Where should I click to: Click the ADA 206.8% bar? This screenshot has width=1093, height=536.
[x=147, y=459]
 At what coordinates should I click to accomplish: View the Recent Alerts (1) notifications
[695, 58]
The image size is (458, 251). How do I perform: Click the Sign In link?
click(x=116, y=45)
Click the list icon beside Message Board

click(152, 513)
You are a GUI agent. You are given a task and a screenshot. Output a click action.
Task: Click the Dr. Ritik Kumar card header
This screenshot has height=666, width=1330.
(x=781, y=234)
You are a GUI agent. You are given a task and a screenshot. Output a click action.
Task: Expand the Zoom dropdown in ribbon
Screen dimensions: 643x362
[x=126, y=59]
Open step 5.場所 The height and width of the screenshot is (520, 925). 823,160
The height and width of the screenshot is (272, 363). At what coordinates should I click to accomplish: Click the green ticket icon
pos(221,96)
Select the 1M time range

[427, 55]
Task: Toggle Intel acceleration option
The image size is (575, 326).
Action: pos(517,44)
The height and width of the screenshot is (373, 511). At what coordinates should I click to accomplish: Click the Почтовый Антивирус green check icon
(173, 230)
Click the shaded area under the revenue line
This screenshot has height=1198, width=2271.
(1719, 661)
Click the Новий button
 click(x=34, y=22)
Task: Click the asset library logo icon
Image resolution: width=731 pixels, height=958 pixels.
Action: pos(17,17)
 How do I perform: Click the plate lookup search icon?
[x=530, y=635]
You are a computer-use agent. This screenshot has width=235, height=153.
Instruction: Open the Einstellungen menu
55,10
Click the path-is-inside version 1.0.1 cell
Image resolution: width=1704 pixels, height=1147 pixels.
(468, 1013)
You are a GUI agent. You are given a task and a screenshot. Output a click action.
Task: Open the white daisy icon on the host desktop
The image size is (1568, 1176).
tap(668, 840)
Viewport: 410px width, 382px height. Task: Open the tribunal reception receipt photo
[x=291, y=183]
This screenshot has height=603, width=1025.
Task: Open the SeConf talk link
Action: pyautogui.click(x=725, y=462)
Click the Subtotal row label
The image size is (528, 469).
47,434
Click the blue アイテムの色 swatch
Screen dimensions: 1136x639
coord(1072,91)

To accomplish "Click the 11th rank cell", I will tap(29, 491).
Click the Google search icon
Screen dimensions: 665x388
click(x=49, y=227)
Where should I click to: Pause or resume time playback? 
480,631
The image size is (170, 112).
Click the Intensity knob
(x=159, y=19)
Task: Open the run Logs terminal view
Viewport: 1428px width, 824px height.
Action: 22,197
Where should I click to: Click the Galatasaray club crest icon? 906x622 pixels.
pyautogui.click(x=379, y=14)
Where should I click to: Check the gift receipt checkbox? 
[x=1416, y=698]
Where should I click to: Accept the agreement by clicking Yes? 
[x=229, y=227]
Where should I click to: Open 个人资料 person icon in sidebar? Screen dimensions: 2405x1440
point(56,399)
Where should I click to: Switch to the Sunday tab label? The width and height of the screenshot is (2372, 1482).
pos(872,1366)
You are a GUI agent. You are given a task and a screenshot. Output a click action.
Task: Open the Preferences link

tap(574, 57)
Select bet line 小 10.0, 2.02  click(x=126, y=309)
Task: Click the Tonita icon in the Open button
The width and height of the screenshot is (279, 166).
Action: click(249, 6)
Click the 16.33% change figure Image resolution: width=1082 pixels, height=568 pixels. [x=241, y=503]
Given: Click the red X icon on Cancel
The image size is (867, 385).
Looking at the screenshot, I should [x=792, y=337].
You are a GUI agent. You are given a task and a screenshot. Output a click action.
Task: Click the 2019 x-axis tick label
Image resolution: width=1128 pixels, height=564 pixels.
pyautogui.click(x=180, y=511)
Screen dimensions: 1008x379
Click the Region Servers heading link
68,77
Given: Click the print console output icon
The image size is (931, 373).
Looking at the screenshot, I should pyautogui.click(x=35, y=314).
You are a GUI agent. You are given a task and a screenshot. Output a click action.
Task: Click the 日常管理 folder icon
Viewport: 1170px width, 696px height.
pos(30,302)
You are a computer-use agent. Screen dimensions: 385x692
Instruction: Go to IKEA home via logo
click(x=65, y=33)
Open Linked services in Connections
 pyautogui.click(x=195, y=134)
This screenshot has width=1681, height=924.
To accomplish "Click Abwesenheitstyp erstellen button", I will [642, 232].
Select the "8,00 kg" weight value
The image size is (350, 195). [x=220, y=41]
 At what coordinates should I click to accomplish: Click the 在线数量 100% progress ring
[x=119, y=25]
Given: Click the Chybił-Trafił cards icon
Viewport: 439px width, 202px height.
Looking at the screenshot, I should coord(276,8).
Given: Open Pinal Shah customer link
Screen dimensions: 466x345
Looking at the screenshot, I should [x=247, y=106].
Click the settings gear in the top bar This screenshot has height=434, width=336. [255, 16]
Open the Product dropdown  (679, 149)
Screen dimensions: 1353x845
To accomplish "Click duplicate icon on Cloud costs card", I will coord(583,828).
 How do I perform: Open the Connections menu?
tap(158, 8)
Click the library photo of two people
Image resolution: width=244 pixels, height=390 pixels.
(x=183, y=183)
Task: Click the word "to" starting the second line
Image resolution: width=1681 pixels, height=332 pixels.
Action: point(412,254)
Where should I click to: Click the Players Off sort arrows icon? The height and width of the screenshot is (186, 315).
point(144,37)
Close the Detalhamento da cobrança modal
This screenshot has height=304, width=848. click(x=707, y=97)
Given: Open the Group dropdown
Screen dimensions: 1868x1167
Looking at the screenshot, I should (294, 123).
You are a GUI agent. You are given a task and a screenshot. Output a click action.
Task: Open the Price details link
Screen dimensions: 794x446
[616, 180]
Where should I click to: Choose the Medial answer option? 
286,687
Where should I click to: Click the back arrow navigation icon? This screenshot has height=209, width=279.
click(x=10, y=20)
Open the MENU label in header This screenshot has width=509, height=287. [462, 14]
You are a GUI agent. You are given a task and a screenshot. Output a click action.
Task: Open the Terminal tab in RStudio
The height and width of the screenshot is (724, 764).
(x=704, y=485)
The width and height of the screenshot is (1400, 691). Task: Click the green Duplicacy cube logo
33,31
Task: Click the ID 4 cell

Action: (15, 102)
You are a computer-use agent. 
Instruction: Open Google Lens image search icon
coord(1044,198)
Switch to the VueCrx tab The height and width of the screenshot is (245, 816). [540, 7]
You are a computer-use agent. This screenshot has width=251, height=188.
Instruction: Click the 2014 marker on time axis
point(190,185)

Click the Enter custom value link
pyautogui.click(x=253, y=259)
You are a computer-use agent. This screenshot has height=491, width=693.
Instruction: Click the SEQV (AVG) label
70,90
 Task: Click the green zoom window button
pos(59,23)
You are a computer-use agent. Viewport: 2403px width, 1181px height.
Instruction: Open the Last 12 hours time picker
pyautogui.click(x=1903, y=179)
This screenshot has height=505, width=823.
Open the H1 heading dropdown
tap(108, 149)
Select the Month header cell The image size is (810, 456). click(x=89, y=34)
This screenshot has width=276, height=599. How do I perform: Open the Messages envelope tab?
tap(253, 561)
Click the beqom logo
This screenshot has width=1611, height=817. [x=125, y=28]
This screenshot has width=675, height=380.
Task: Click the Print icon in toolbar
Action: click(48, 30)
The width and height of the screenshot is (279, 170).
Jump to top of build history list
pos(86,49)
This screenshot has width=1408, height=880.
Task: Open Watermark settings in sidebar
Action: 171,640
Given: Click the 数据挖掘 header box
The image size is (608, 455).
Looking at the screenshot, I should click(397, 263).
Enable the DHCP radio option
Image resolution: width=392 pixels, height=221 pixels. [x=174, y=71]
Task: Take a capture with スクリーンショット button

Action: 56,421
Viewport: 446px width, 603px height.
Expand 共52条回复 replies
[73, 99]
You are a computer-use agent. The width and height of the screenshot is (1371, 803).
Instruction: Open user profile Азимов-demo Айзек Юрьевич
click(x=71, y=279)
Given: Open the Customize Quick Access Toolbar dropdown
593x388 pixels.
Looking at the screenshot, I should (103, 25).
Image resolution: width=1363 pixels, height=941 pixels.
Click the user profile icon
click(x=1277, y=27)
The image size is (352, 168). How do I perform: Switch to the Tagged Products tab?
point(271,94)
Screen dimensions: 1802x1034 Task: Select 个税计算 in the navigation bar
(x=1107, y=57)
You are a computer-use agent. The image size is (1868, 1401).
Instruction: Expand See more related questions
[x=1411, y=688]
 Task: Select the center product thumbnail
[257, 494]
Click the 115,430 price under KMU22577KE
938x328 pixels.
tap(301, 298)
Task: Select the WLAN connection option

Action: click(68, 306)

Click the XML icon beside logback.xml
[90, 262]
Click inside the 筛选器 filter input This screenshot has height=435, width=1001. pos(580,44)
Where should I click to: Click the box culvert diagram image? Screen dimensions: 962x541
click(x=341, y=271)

* [QUÉ DEBES HACER]: Por favor, copia sin cambios las líneas del listado de arriba, empezando por la que contiene "Task: Click the green zoom window button" y siguiendo hasta la que contiene "tap(253, 561)", ambas incluidas.

* [SOLUCIÓN DEL EJERCICIO]:
 Task: Click the green zoom window button
pos(59,23)
You are a computer-use agent. Viewport: 2403px width, 1181px height.
Instruction: Open the Last 12 hours time picker
pyautogui.click(x=1903, y=179)
This screenshot has height=505, width=823.
Open the H1 heading dropdown
tap(108, 149)
Select the Month header cell The image size is (810, 456). click(x=89, y=34)
This screenshot has width=276, height=599. How do I perform: Open the Messages envelope tab?
tap(253, 561)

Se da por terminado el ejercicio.